If you’re planning to buy a car but can’t afford to pay all at once, you’ll probably need to take out an auto loan. Your credit score plays a big role in the interest rate you’ll be offered, and this can have a big effect on how much your car will cost in the long run.
Let’s take a closer look at how credit scores work, what scores lenders look for, and how to get the best possible deal when applying for a car loan.
Understanding Credit Scores
A credit score is a number that tells lenders how reliable you are when it comes to paying back borrowed money. This three-digit score helps them decide how much to lend you and what interest rate to offer. The higher your score, the better your chances of getting a good deal.
Your score is based on the details in your credit report, which includes things like:
- How often you pay your bills on time
- How much debt you currently owe
- How long you’ve had credit
- The types of credit you use
- How many new credit applications you’ve made
- Past financial troubles like bankruptcy or foreclosures
What Is Considered a Good Credit Score?
Different lenders use different scoring models, but most follow a similar range:
- 800 to 850: Excellent
- 740 to 799: Very Good
- 670 to 739: Good
- 580 to 669: Fair
- 300 to 579: Poor
If your score is in the “good” range or higher, you’ll likely qualify for a loan with lower interest rates. Borrowers with “fair” or “poor” credit may find it harder to get approved and will probably pay more in interest.
Credit Score Requirements for a Car Loan
According to a 2024 report by Experian, most car loans go to people with credit scores above 660. If your score is 661 or higher, you’ll have a better chance of getting approved for a loan and receiving better terms.
That said, even if your score is lower, you might still be able to get a loan. Lenders do offer loans to people with bad credit, but you’ll need to search for companies that specialize in that type of lending. It’s also a good idea to apply to several lenders so you can compare interest rates.
How Credit Scores Affect Interest Rates
Your credit score doesn’t just affect your ability to get a loan, it also impacts how much that loan will cost. Here’s how average interest rates vary depending on your score:
| Credit Score | New Car APR | Used Car APR |
| 781-850 | 5.25% | 7.13% |
| 661-780 | 6.87% | 9.36% |
| 601-660 | 9.83% | 13.92% |
| 501-600 | 13.18% | 18.86% |
| 300-500 | 15.77% | 21.55% |
For example, if you get a $30,000 new car loan and have a top-tier credit score, you might pay only $3,159 in interest over four years. But if your score is in the poor range, that same loan could cost over $10,000 in interest.
Why Credit Matters When Buying a Car
Your credit score affects two major parts of car buying:
- Getting Approved: Some lenders won’t work with people who have low credit scores.
- Interest Rate: Even if you get approved, poor credit will often lead to higher monthly payments and total costs.
This is why it’s smart to check your credit score before applying.
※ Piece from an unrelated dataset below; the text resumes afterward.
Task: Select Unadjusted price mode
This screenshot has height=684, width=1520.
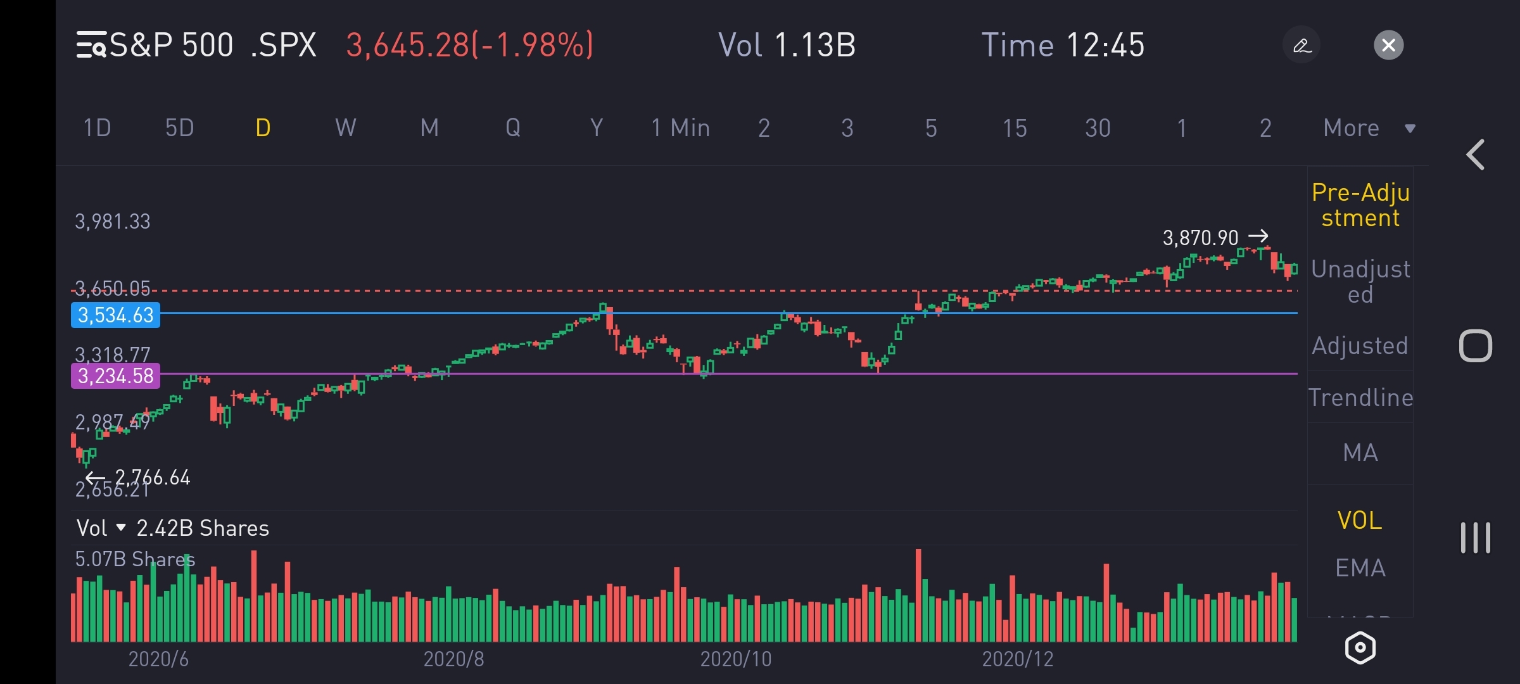Action: click(x=1360, y=281)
Improving it even by a little can lead to serious savings.
Can You Still Buy a Car With Bad Credit?
Yes, it’s possible. Some lenders do work with people who have subprime or poor credit. These lenders may charge higher interest rates, so it’s important to compare multiple offers.
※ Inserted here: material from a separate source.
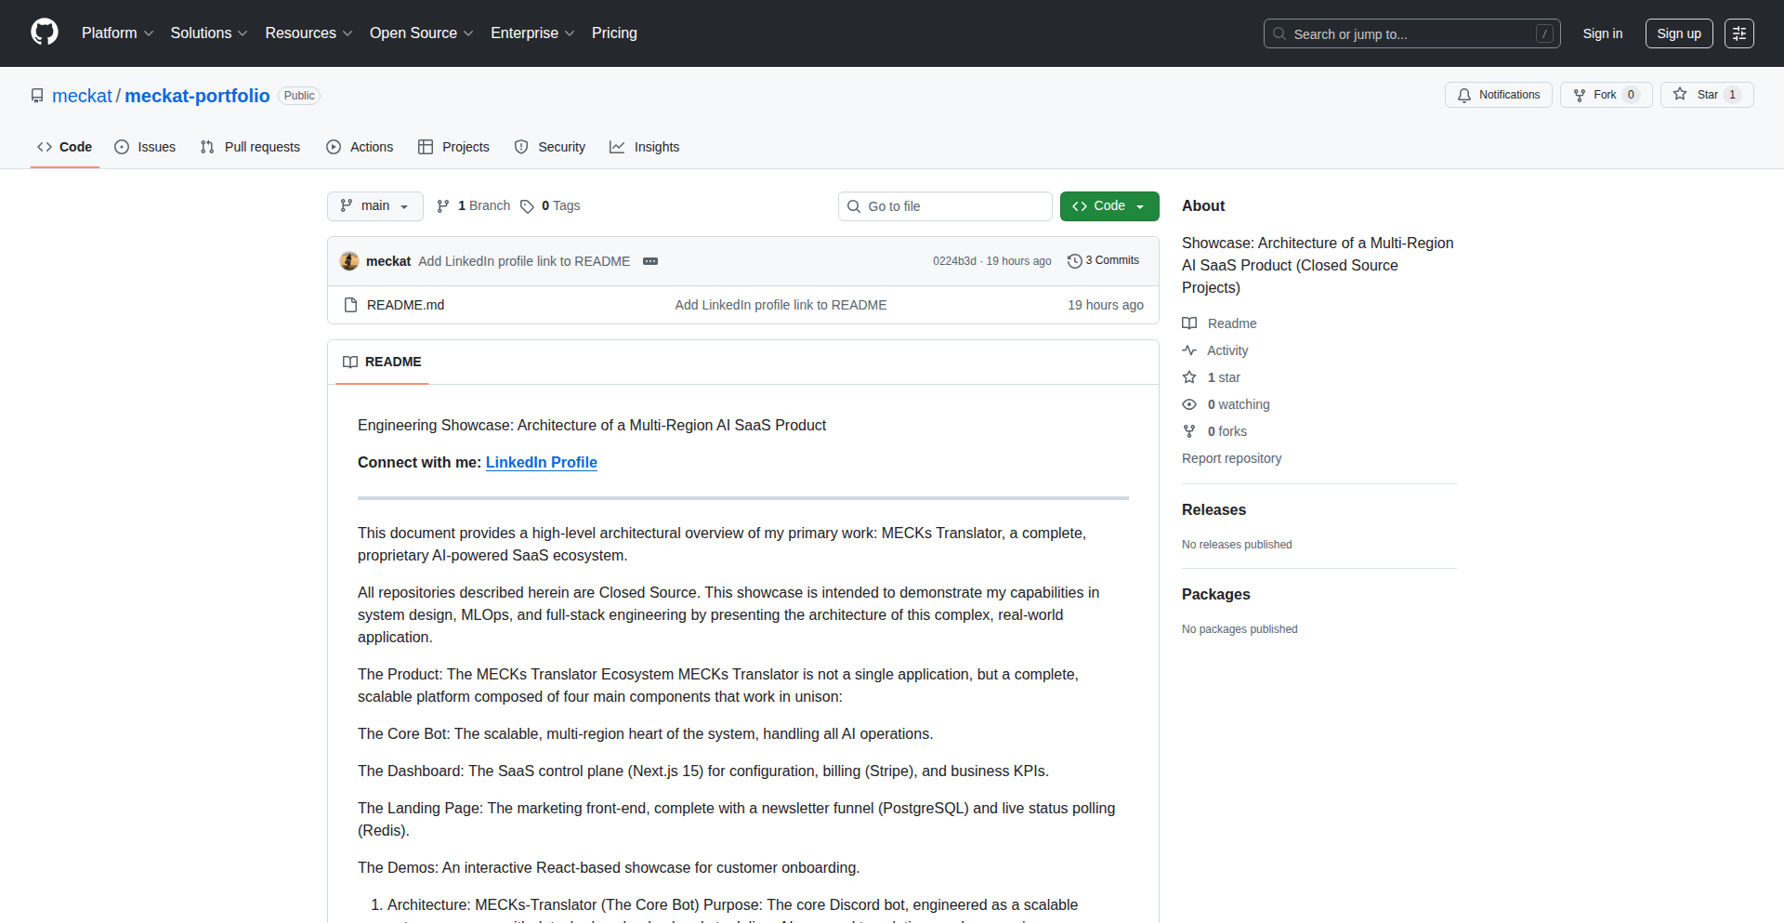Star the meckat-portfolio repository
The image size is (1784, 923).
[1707, 94]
If you don’t need a car right away, try to improve your credit score before applying. Making this effort could lower your interest rate, making car financing and insurance much more affordable in the long run.
How to Improve Your Chances of Getting a Good Deal
If your credit score needs work, here are a few things you can do to boost it:
- Pay bills on time
- Reduce your credit card balances
- Avoid applying for too many new loans at once
- Keep your old accounts open to build a longer credit history
Once your score improves, you’ll likely qualify for better loan offers with lower interest.
Don’t Forget About Car Financing and Insurance
When budgeting for a vehicle, many people focus only on the loan itself. But it’s just as important to consider car financing and insurance together. The total cost of owning a car includes monthly loan payments, insurance premiums, and other expenses like maintenance and taxes. Having a good credit score can help lower both loan interest and insurance rates.
Before You Apply for a Loan
Check your credit score using a service like Credit Karma, your bank’s mobile app, or your credit card provider. Many of them offer free access to your credit report.
If your score is in the high 600s or better, you’re in a good place to apply for a car loan. But if your score is lower, don’t rush into a purchase. Give yourself time to improve your credit it could save you thousands of dollars over the life of your loan.
Final Thoughts
A solid credit score can open the door to better loan terms, lower interest, and a smoother car-buying process. Whether you’re buying your first car or trading in for an upgrade, understanding how your credit impacts your financing is key. Take steps to improve your score, compare multiple loan options, and don’t forget to plan for all the extra costs that come with owning a vehicle.